Gujarat High Court on Tuesday asked the Reserve Bank of India (RBI) and Centre to explain their position on demonetisation on a petition challenging the decision to ban Rs 500 and Rs 1,000 denomination notes. The Division Bench of Chief Justice R Subhash Reddy and Justice VM Pancholi directed the Additional Solicitor General appearing on behalf of the Centre and the counsel of RBI to file their replies on the writ filed by the chairman of the Bhavnagar District Co-operative Bank ltd, Nanubhai Vaghani, who has requested the court to declare the demonetisation move as unconstitutional. Vaghani’s counsel BM Mangukiya said that the decision to scrap currency notes of Rs 500 and Rs 1,000 was against the provisions of law and that the Government did not have powers to demonetise currency notes in the manner it has done earlier this month. In a petition filed on November 25, the counsel also contested the claim of the Government that Section 26(2) of the RBI Act grants such powers to the Government. He contended that the currency note is a legal tender that bears a sovereign promise by the Government to pay back equal amount of money in return of the tender. “Upon recall and invalidation, the government cannot say that it would pay the amount after three months. There cannot be any legal notification with regard to restraining people from withdrawing their own money from banks,” he said.

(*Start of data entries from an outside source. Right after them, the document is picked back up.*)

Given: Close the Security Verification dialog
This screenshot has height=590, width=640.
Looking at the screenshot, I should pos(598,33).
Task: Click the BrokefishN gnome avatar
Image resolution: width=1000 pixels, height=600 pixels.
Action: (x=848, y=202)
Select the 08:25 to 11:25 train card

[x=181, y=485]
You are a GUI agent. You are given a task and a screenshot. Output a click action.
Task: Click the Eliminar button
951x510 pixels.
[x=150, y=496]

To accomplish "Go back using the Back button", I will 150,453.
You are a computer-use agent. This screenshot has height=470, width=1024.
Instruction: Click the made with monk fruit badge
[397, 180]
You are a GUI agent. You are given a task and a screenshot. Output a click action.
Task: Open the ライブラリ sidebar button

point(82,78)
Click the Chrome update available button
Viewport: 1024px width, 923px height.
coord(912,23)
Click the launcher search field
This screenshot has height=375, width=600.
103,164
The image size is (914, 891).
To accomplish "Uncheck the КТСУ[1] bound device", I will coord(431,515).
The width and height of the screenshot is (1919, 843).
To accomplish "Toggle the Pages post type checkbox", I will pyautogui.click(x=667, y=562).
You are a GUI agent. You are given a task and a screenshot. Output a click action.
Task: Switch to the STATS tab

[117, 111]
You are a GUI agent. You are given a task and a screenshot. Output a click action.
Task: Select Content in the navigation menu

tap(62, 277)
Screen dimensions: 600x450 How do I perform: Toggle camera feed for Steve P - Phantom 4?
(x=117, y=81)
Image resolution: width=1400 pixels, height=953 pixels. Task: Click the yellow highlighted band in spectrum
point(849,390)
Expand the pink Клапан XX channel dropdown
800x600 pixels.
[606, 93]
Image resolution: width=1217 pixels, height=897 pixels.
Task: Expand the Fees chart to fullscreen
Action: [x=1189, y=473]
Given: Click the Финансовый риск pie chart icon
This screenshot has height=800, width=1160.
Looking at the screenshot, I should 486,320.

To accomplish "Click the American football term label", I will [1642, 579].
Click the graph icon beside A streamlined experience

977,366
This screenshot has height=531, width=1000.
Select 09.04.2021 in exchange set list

He also questioned the Centre’s decision to exclude DCCBs from the process of disbursing new currencies and banning them from accepting old currency notes. “The ban on DCCBs is a discriminatory treatment and hence in violation of Article 14 of the Constitution,” Magukiya argued.
He also questioned various relaxations given to different institutions saying the notes cannot be treated as legal at one place and illegal at the other in the country. The court has fixed December 5, as the next date of hearing.